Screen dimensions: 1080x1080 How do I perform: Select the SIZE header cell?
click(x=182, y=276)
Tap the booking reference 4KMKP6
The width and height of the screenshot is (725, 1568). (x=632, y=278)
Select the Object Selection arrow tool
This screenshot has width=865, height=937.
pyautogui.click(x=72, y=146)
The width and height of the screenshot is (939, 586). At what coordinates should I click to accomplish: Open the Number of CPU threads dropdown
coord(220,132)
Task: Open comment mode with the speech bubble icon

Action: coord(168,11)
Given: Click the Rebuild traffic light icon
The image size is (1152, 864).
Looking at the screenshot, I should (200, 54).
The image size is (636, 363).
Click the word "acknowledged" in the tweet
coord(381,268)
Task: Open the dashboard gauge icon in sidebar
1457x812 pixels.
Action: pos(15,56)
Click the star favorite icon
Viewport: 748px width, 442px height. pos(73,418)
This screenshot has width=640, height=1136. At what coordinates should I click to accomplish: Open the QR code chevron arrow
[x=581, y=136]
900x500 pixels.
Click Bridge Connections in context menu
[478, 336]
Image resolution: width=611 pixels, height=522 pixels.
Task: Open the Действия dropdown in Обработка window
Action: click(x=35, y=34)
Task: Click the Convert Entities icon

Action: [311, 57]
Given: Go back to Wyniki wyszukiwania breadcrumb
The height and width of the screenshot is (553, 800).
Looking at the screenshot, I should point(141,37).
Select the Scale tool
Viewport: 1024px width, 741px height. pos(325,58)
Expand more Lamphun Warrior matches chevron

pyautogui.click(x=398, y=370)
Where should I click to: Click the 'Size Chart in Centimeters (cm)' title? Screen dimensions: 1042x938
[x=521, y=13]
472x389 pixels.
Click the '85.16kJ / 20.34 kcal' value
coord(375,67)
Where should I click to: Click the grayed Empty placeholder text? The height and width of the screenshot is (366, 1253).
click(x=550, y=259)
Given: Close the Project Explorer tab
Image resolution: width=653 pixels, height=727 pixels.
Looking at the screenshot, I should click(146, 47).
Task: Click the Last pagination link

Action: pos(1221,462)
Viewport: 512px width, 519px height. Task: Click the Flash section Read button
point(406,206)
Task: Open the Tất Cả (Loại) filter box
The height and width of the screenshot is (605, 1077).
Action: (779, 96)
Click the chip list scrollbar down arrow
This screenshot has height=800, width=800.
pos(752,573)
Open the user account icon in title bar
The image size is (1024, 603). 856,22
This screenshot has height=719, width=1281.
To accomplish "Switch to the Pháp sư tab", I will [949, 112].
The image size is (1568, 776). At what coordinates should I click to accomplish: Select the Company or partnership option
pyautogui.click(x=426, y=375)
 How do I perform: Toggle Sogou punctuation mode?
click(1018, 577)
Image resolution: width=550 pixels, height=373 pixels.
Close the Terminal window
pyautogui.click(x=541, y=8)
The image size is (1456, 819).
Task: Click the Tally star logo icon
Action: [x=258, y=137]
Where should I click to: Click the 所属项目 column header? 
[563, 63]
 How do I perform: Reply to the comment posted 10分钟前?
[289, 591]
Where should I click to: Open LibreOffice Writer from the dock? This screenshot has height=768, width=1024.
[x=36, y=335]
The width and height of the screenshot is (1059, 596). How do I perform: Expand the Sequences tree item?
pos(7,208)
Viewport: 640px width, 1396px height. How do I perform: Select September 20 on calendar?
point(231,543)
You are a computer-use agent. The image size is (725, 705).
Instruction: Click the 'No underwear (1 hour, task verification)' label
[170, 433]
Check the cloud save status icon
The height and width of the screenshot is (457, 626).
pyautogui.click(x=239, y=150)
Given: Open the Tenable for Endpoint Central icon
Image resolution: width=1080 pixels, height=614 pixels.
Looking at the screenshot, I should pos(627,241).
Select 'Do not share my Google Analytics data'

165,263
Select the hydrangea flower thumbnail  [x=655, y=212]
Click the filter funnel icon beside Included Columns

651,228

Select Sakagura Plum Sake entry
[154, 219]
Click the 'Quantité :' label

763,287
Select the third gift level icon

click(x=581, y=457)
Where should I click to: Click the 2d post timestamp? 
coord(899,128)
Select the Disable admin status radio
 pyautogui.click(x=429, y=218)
————————
## YOUR ASSIGNMENT
Could the entire listing be repeated exactly as written?

## RESPONSE AREA
Screen dimensions: 1080x1080 How do I perform: Select the SIZE header cell?
click(x=182, y=276)
Tap the booking reference 4KMKP6
The width and height of the screenshot is (725, 1568). (x=632, y=278)
Select the Object Selection arrow tool
This screenshot has width=865, height=937.
pyautogui.click(x=72, y=146)
The width and height of the screenshot is (939, 586). At what coordinates should I click to accomplish: Open the Number of CPU threads dropdown
coord(220,132)
Task: Open comment mode with the speech bubble icon

Action: coord(168,11)
Given: Click the Rebuild traffic light icon
The image size is (1152, 864).
Looking at the screenshot, I should (200, 54).
The image size is (636, 363).
Click the word "acknowledged" in the tweet
coord(381,268)
Task: Open the dashboard gauge icon in sidebar
1457x812 pixels.
Action: pos(15,56)
Click the star favorite icon
Viewport: 748px width, 442px height. pos(73,418)
This screenshot has width=640, height=1136. At what coordinates should I click to accomplish: Open the QR code chevron arrow
[x=581, y=136]
900x500 pixels.
Click Bridge Connections in context menu
[478, 336]
Image resolution: width=611 pixels, height=522 pixels.
Task: Open the Действия dropdown in Обработка window
Action: click(x=35, y=34)
Task: Click the Convert Entities icon

Action: [311, 57]
Given: Go back to Wyniki wyszukiwania breadcrumb
The height and width of the screenshot is (553, 800).
Looking at the screenshot, I should point(141,37).
Select the Scale tool
Viewport: 1024px width, 741px height. pos(325,58)
Expand more Lamphun Warrior matches chevron

pyautogui.click(x=398, y=370)
Where should I click to: Click the 'Size Chart in Centimeters (cm)' title? Screen dimensions: 1042x938
[x=521, y=13]
472x389 pixels.
Click the '85.16kJ / 20.34 kcal' value
coord(375,67)
Where should I click to: Click the grayed Empty placeholder text? The height and width of the screenshot is (366, 1253).
click(x=550, y=259)
Given: Close the Project Explorer tab
Image resolution: width=653 pixels, height=727 pixels.
Looking at the screenshot, I should click(146, 47).
Task: Click the Last pagination link

Action: pos(1221,462)
Viewport: 512px width, 519px height. Task: Click the Flash section Read button
point(406,206)
Task: Open the Tất Cả (Loại) filter box
The height and width of the screenshot is (605, 1077).
Action: (779, 96)
Click the chip list scrollbar down arrow
This screenshot has height=800, width=800.
pos(752,573)
Open the user account icon in title bar
The image size is (1024, 603). 856,22
This screenshot has height=719, width=1281.
To accomplish "Switch to the Pháp sư tab", I will [949, 112].
The image size is (1568, 776). At what coordinates should I click to accomplish: Select the Company or partnership option
pyautogui.click(x=426, y=375)
 How do I perform: Toggle Sogou punctuation mode?
click(1018, 577)
Image resolution: width=550 pixels, height=373 pixels.
Close the Terminal window
pyautogui.click(x=541, y=8)
The image size is (1456, 819).
Task: Click the Tally star logo icon
Action: [x=258, y=137]
Where should I click to: Click the 所属项目 column header? 
[563, 63]
 How do I perform: Reply to the comment posted 10分钟前?
[289, 591]
Where should I click to: Open LibreOffice Writer from the dock? This screenshot has height=768, width=1024.
[x=36, y=335]
The width and height of the screenshot is (1059, 596). How do I perform: Expand the Sequences tree item?
pos(7,208)
Viewport: 640px width, 1396px height. How do I perform: Select September 20 on calendar?
point(231,543)
You are a computer-use agent. The image size is (725, 705).
Instruction: Click the 'No underwear (1 hour, task verification)' label
[170, 433]
Check the cloud save status icon
The height and width of the screenshot is (457, 626).
pyautogui.click(x=239, y=150)
Given: Open the Tenable for Endpoint Central icon
Image resolution: width=1080 pixels, height=614 pixels.
Looking at the screenshot, I should pos(627,241).
Select 'Do not share my Google Analytics data'

165,263
Select the hydrangea flower thumbnail  [x=655, y=212]
Click the filter funnel icon beside Included Columns

651,228

Select Sakagura Plum Sake entry
[154, 219]
Click the 'Quantité :' label

763,287
Select the third gift level icon

click(x=581, y=457)
Where should I click to: Click the 2d post timestamp? 
coord(899,128)
Select the Disable admin status radio
 pyautogui.click(x=429, y=218)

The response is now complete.